C’est une mesure d’hygiène de sécurité classique : limiter les chemins d’import réduit la surface d’exécution de code non prévu. Pour un service qui, par nature, charge beaucoup de composants et d’intégrations tierces, ce genre de verrou discret vaut souvent plus que des fonctionnalités nouvelles. On ne le voit pas dans l’interface, mais il réduit réellement le risque d’exécution de code parasite.
Dans le même esprit de sobriété, l’intégration map tiles ajoutée permet de proxyfier le fond de carte OpenStreetMap plutôt que de laisser les appareils l’appeler directement. Au-delà du confort, c’est un point de confidentialité : les requêtes de tuiles partent du serveur, pas des clients, ce qui évite d’exposer les habitudes de consultation à un tiers.
Les corrections qui comptent pour le quotidien
La version embarquée aussi un lot de corrections ciblées. Un correctif empêche certains appareils pontés Matter d’être fusionnés à tort dans leur pont — un problème qui, sur un Aqara Hub M3, pouvait faire disparaître des appareils individuels de l’interface. Les climatiseurs fenêtre Midea gagnent une entrée de compatibilité supplémentaire (modèle 0x118C/0x2022) pour le mode déshumidification Matter, et les appareils WAGO reçoivent des entités de configuration.
Côté Thread, deux changements autour des identifiants réseau sont bienvenus : Home Assistant rapporte désormais le résultat de l’ajout d’un jeu de données Thread, et la découverte n’écrase plus un réseau Thread préféré déjà choisi par l’utilisateur. Ce sont des corrections discrètes, mais elles touchent exactement les points où un utilisateur perd confiance dans l’outil.

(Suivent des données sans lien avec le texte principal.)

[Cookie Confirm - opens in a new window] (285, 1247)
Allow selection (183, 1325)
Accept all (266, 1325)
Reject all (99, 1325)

La version stable est attendue dans le cycle mensuel habituel, soit la semaine prochaine. Les utilisateurs bêta peuvent déjà accéder à la topologie depuis le panneau Matter après mise à jour de Home Assistant et du Matter Server.
Le contexte : une plateforme qui s’appuie sur une fondation
Cette sortie s’inscrit dans un mouvement plus large. Home Assistant est porté par la Open Home Foundation, qui a récemment publié les réponses anonymisées de 8 616 utilisateurs — un jeu de données qui confirme à la fois la croissance de la base installée et l’attente de sobriété : beaucoup de déploiements tournent sur des machines modestes, loin du cloud. 2026.9 répond précisément à cette réalité en améliorant des fonctions locales — topologie, panneau Série, sécurité — sans ajouter de dépendance externe.
L’arrivée d’une carte Matter dans l’interface principale dit aussi quelque chose de l’état du standard. Matter et Thread ont longtemps été vendus comme la fin des silos propriétaires ; la réalité a été plus lente, et l’outillage de dépannage est resté l’apanage des initiés. En démocratisant la visualisation, Home Assistant fait ce que les géants du secteur n’ont pas fait : rendre le maillage lisible pour l’utilisateur final. C’est, pour une plateforme auto-hébergée, une proposition de valeur que les écosystèmes fermés ne peuvent pas facilement copier.
Verdict
Si vous êtes déjà sous Home Assistant, attendez la version stable de 2026.9 la semaine prochaine et activez la carte Matter : c’est la meilleure chose qui soit arrivée au dépannage Thread depuis longtemps, et elle ne coûte rien à essayer.
Si vous déployez en conteneur, prenez le temps de vérifier que votre image applique bien le retrait du répertoire de configuration de sys.path — c’est un durcissement gratuit que vous voulez dans votre base, pas une option.
Si vous gérez une flotte de capteurs, adoptez les nouvelles sections Alertes actives et Favoris du tableau de bord Sécurité : elles transforment un écran plat en un vrai écran de supervision, où le grave et l’anodin cessent d’avoir la même couleur.